Westfälische Rundschau

4. Oktober 2005

Mit Walter Benjamin in die Unterwelt

"Shadowtime" in Bochum

Von Sonja Müller-Eisold

Bochum. Am 27. September 1940 nahm sich der deutsche marxistische Kulturphilosoph Walter Benjamin bei der gescheiterten Flucht über die Pyrenäen 48-jährig das Leben. Der Autor Charles Bernstein und der Komponist Brian Ferneyhough widmeten ihm und seinem Wirken die Oper "Shadowtime".

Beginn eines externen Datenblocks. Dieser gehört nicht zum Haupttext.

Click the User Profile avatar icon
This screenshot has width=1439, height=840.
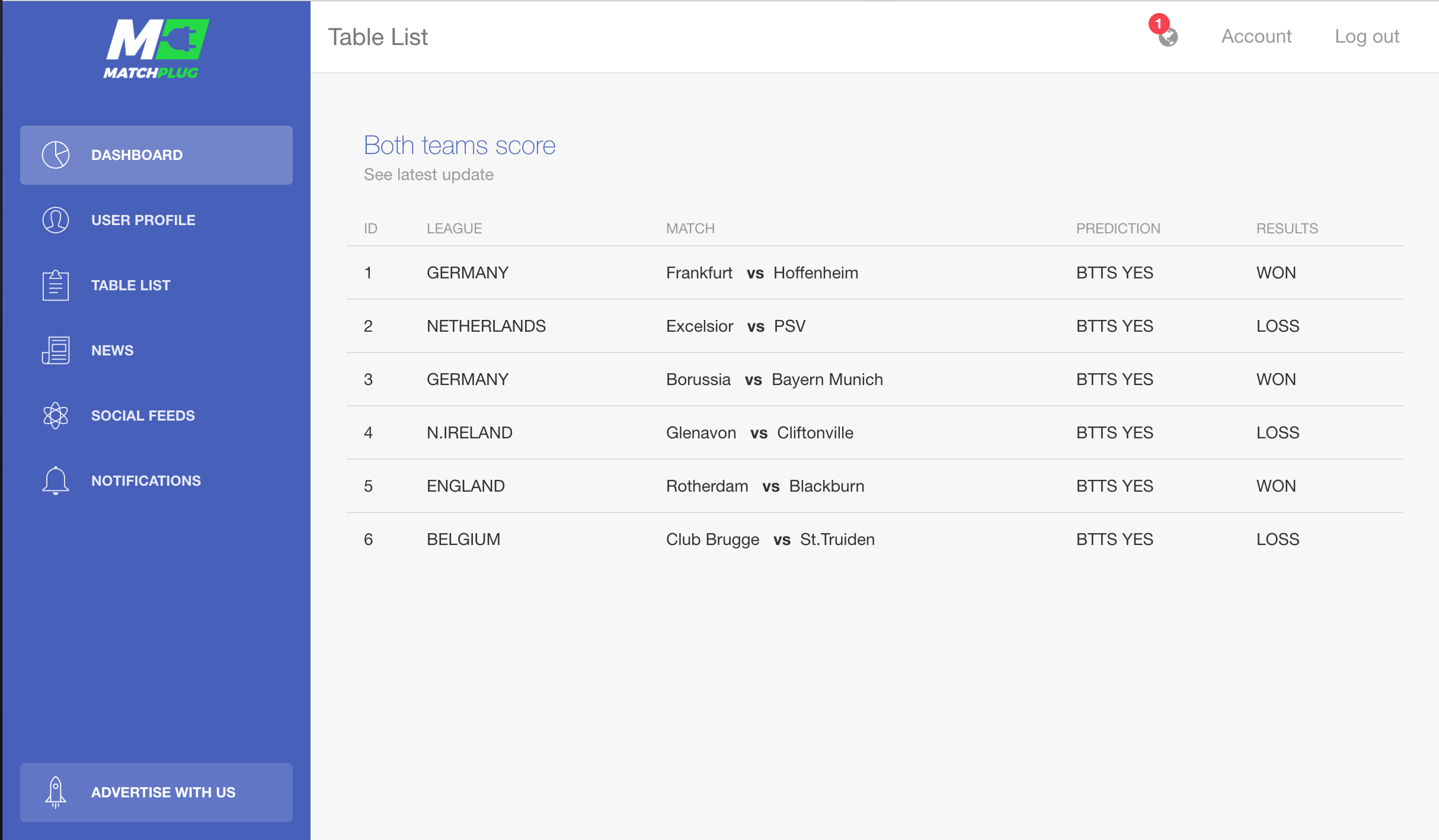point(56,220)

Sie wurde bei der Biennale in München 2004 uraufgeführt, später erfolgreich in London und New York vorgestellt. Nun fand sie den Weg zur RuhrTriennale in die Jahrhunderthalle in Bochum.

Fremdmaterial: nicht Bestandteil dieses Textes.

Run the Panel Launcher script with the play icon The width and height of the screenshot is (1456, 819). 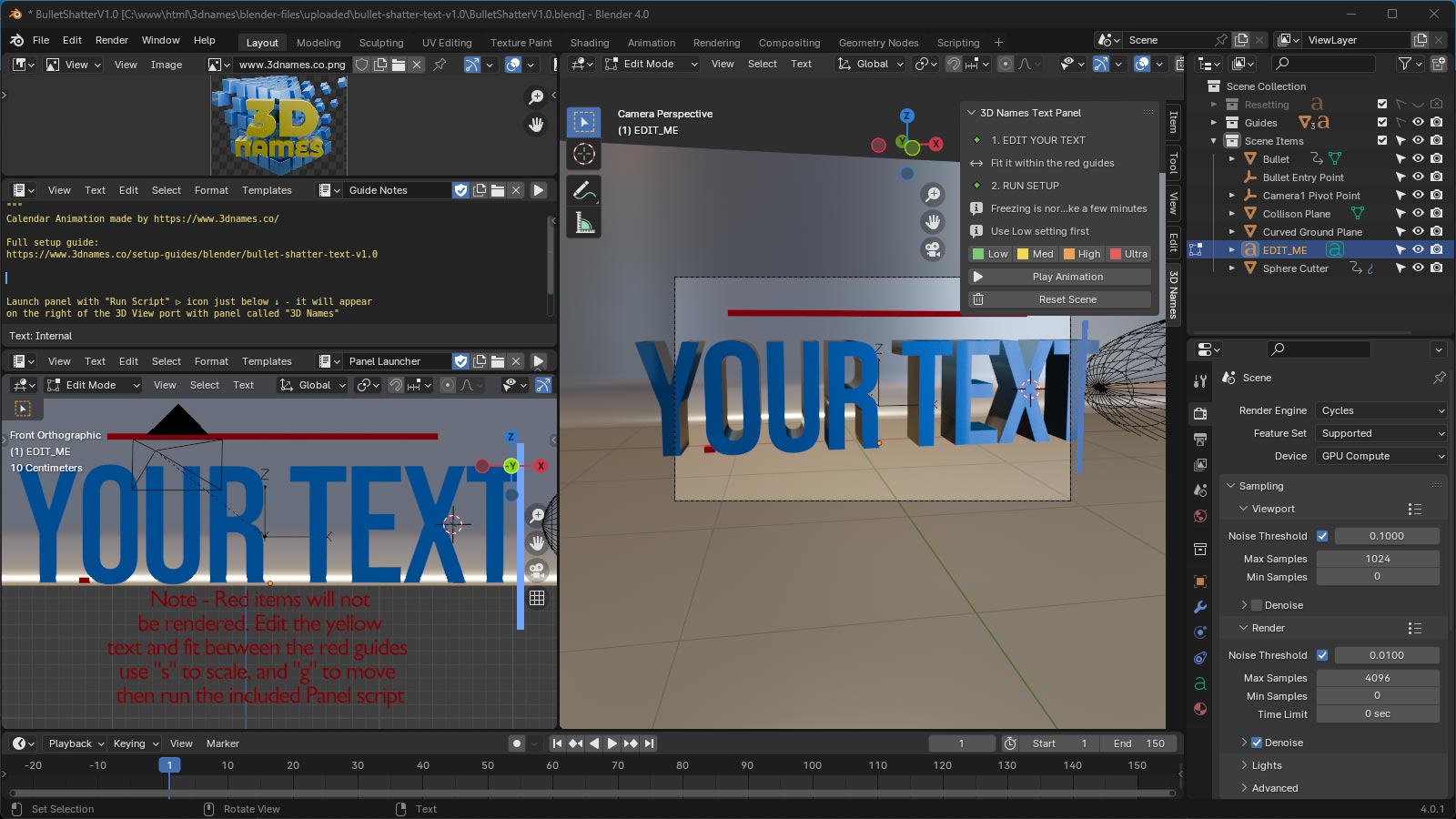538,361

Eine Oper im herkömmlichen Sinne mit durchgehender Handlung ist sie nicht. Eher modernes Musiktheater als Performance in sieben sehr unterschiedlichen Szenen, die Ereignisse, Rückblenden, Fragen, Zitate, Gespräche und Texte, Begegnungen mit anderen Geistesgrößen der Geschichte festhalten.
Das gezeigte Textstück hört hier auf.